● **Material provided**:
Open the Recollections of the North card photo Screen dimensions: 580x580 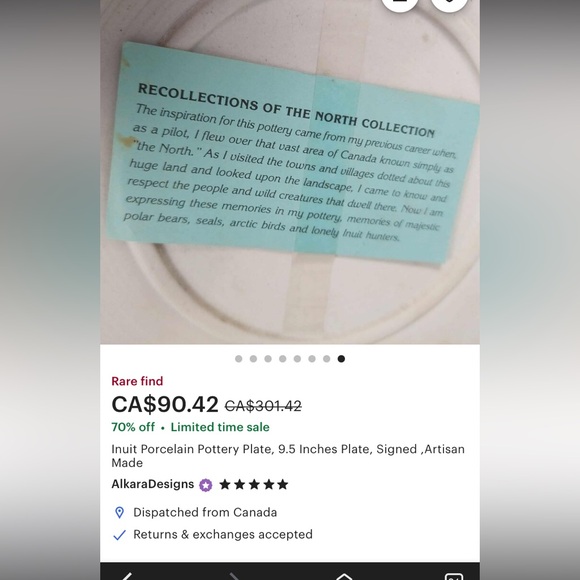tap(290, 172)
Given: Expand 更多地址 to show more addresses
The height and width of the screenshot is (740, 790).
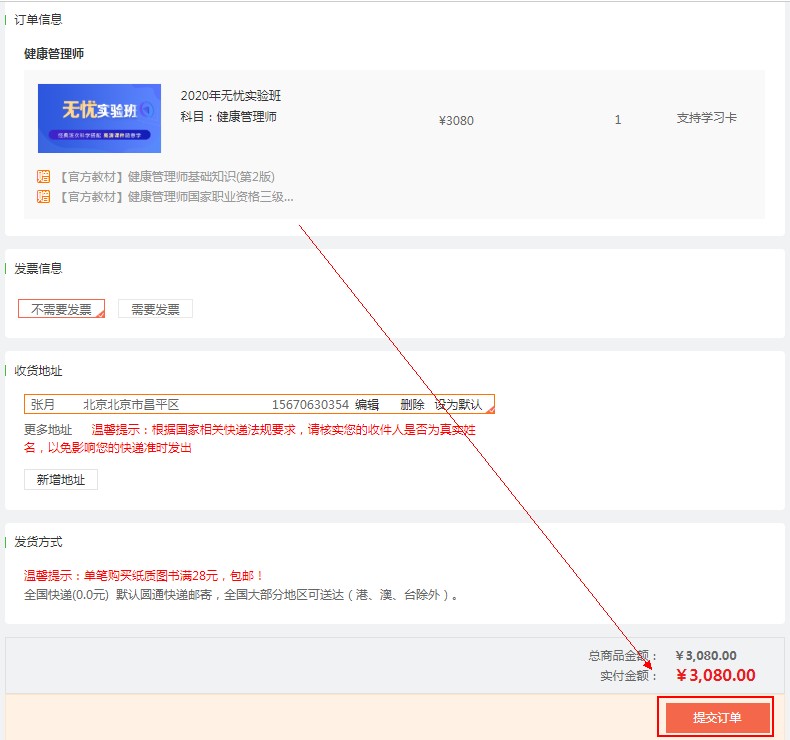Looking at the screenshot, I should [48, 430].
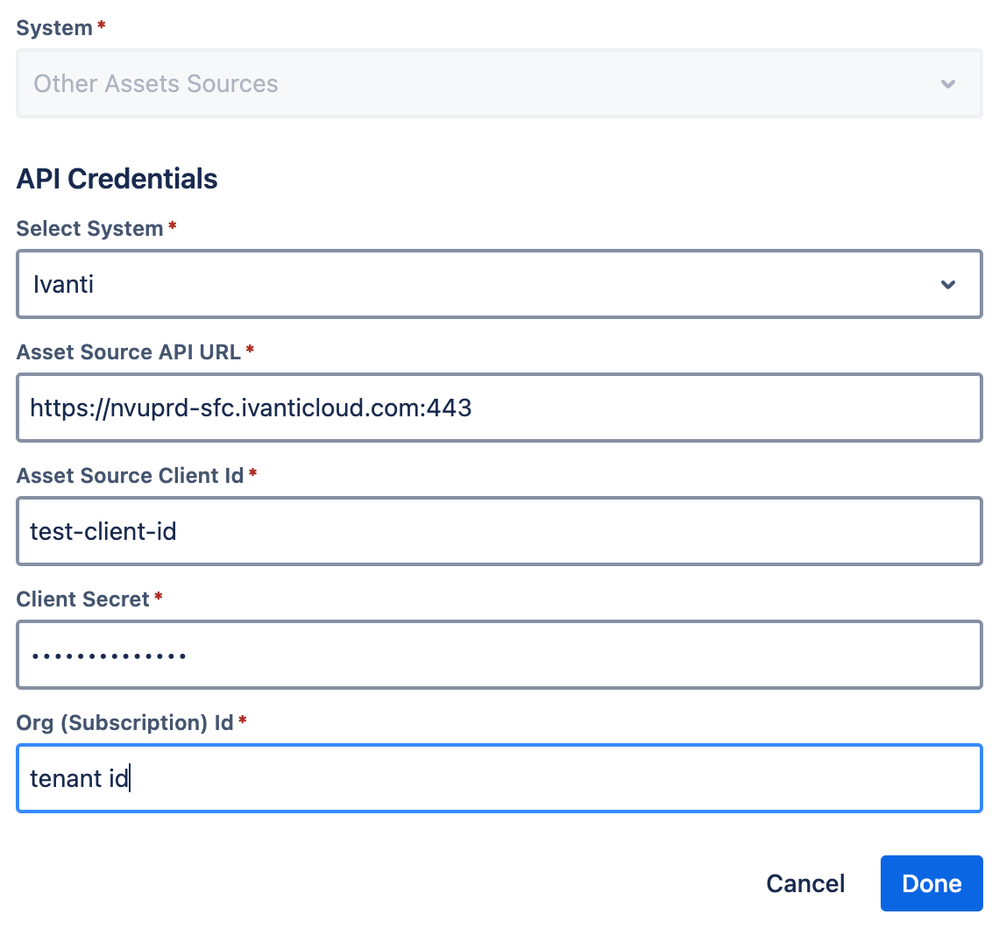This screenshot has width=999, height=929.
Task: Click the "Asset Source API URL" label
Action: [129, 351]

● **About this exercise**: At the line containing "Given: Expand 更多地址 to show more addresses", start reproducing exactly, and stop after the last line of the listing; include both ends, and leave the pictures out.

● **Problem solution**:
Given: Expand 更多地址 to show more addresses
The height and width of the screenshot is (740, 790).
Looking at the screenshot, I should [48, 430].
This screenshot has width=999, height=929.
Task: Click the "Asset Source API URL" label
Action: [129, 351]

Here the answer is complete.